In the above studies, either isozymes, RAPD or ISSR markers were used. For the first time, in an attempt to identify microsatellite markers to determine gene flow events and genetic differentiation of populations in rattans, those developed for Cocos nucifera L. (family Arecaceae) were examined for cross-species amplification (Nageswara Rao et al. 2007). Of the six microsatellite primer pairs screened, two yielded good cross-species amplification across different rattan genera and species from South and Southeast Asia. In this study, low levels of genetic variability were recorded which was not surprising for EST-SSR markers. The proportion of polymorphic loci ranged from 23.1 to 46.2 for C. metzianus and C. brandisii respectively. The surprisingly low polymorphism shown by C. metzianus might be that the samples were collected mostly from sacred groves (regions of micro forest, rich in biodiversity and protected by local communities), and the rattan population in these areas are represented by a few individuals, limiting continued evolution. These plants might be introduced to develop different sacred groves in the past from the same habitat. Average polymorphism for the remaining six species was 41.0%.
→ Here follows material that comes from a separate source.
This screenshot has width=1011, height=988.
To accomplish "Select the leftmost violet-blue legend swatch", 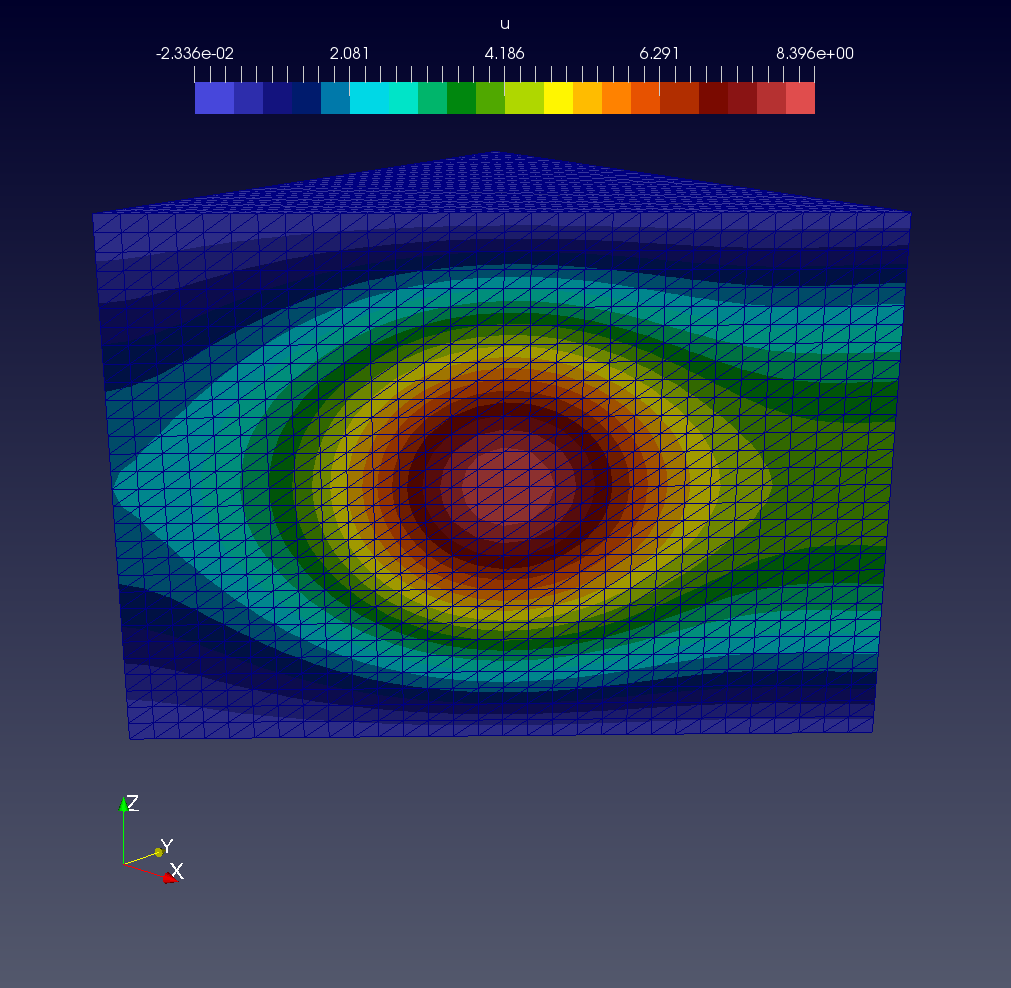I will click(x=214, y=98).
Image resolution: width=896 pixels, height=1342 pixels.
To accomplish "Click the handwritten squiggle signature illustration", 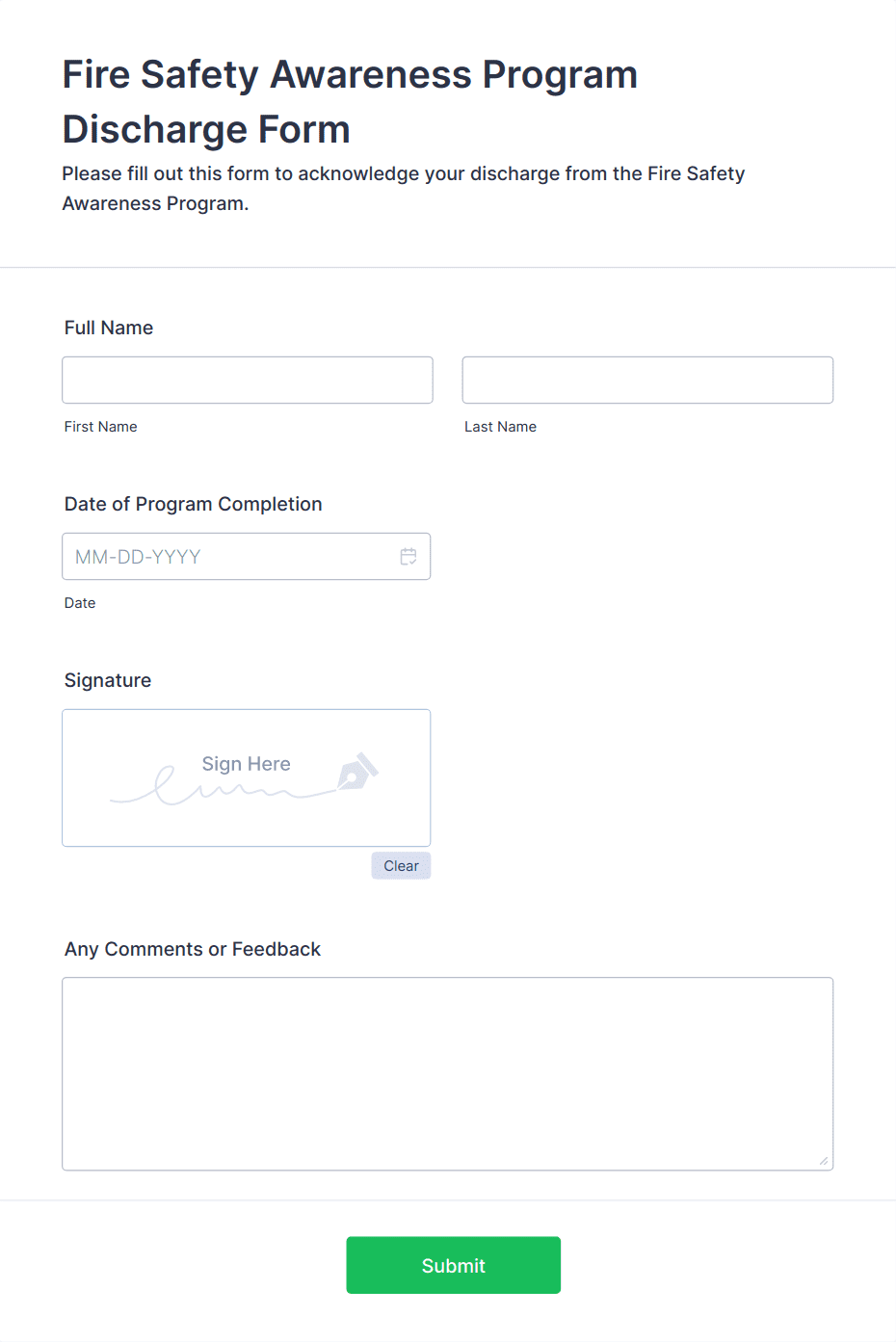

Distribution of genetic variability
Generally, outcrossing species retain most of their genetic variability within populations (Bartish et al. 1999). This is true for Calamus species as reported from several studies. The levels of population differentiation in C. thwaitesii are low, as indicated by the mean Fst value of 8.8% generated through allozyme analysis, suggesting that nearly 91.0% of the genetic variation is accounted by variation within a population (Ravikanth et al. 2001). In another study using RAPD markers, the majority of the genetic diversity was distributed within populations (70.8%) and only (29.2%) among populations of C. thwaitesii (Sreekumar and Renuka 2006). An analysis of molecular variance (AMOVA) of variations within and between populations of C. rivalis and C. metzianus of populations of the Western Ghats treated as one region and the Sri Lankan populations as another, showed that the percentages of variation attributable to the differences between regions, among populations within regions, and among individuals within populations were 18.8% (p < 0.001), 21.4% (p < 0.001), and 59.9% (p < 0.009), respectively, (Sreekumar et al. 2006). This study revealed a coefficient of gene differentiation (Gst) measures the gene diversity between populations of 24.0%, indicating that 76% of variation resides within populations (Table 2).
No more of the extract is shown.